Au bout d’environ une demi-minute, quelqu’un m’a parlé depuis une fenêtre, sans montrer sa tête, et a dit :
« Ça suffit, les garçons ! Qui est là ? »
Je dis :
« C’est moi. »
« Qui ça, moi ? »
« George Jackson, monsieur. »
« Qu’est-ce que tu veux ? »
« Je veux rien, monsieur. Je veux seulement passer, mais les chiens me laissent pas. »
« Qu’est-ce que tu fais à rôder par ici à cette heure de la nuit – hein ? »
« Je ne rôdais pas, monsieur ; je suis tombé du vapeur. »
« Oh, c’est ça, eh bien dis donc. Que quelqu’un allume une lampe, ici. C’était quoi, encore, ton nom ? »
« George Jackson, monsieur. Je suis qu’un garçon. »
« Écoute-moi bien ; si tu dis la vérité, pas besoin d’avoir peur – personne ne te fera de mal. Mais n’essaye pas de bouger ; reste exactement où tu es. Réveillez Bob et Tom, vous autres, et allez chercher les fusils. George Jackson, il y a quelqu’un avec toi ? »
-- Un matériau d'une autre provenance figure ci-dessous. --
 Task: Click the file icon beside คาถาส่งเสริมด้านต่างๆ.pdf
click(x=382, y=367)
« Non, monsieur, personne. »
J’ai entendu alors les gens s’activer dans la maison, et j’ai vu une lumière. L’homme s’est écrié :
« Enlève-moi cette bougie, Betsy, mais quelle idiote ! – tu peux pas réfléchir un peu ? Mets-la par terre, derrière la porte d’entrée. Bob, si toi et Tom, vous êtes prêts, mettez-vous en place. »
« Tous prêts. »
« Bon, George Jackson, connais-tu les Shepherdson ? »
« Non, monsieur – jamais entendu parler d’eux. »
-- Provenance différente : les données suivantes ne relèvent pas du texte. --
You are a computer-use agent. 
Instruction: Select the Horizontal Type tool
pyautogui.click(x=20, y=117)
« Bon, eh bien, c’est peut-être vrai, mais peut-être pas. Maintenant, tous prêts. Avance, George Jackson. Et attention, pas de précipitation – avance le plus lentement possible. S’il y a quelqu’un avec toi, qu’il reste derrière – s’il se montre, on lui tire dessus. Allez, avance, maintenant. Avance lentement ; pousse la porte pour l’ouvrir, toi-même – juste assez pour entrer, t’entends ? »
Je me suis pas pressé, j’aurais pas pu, même si j’avais voulu. J’ai fait un pas, lentement, puis un autre, et il n’y avait aucun bruit, mais j’avais l’impression d’entendre mon cœur. Les chiens étaient aussi silencieux que les humains, mais ils me suivaient de tout près. Quand je suis arrivé aux trois marches en rondins du seuil, je les ai entendus déverrouiller et enlever la barre et tirer le pêne. J’ai posé une main sur la porte et j’ai poussé un peu, puis un peu plus, jusqu’à ce qu’une voix me dise : « Voilà, ça suffit – montre ta tête. » Je l’ai fait, mais j’ai pensé qu’ils allaient me la couper.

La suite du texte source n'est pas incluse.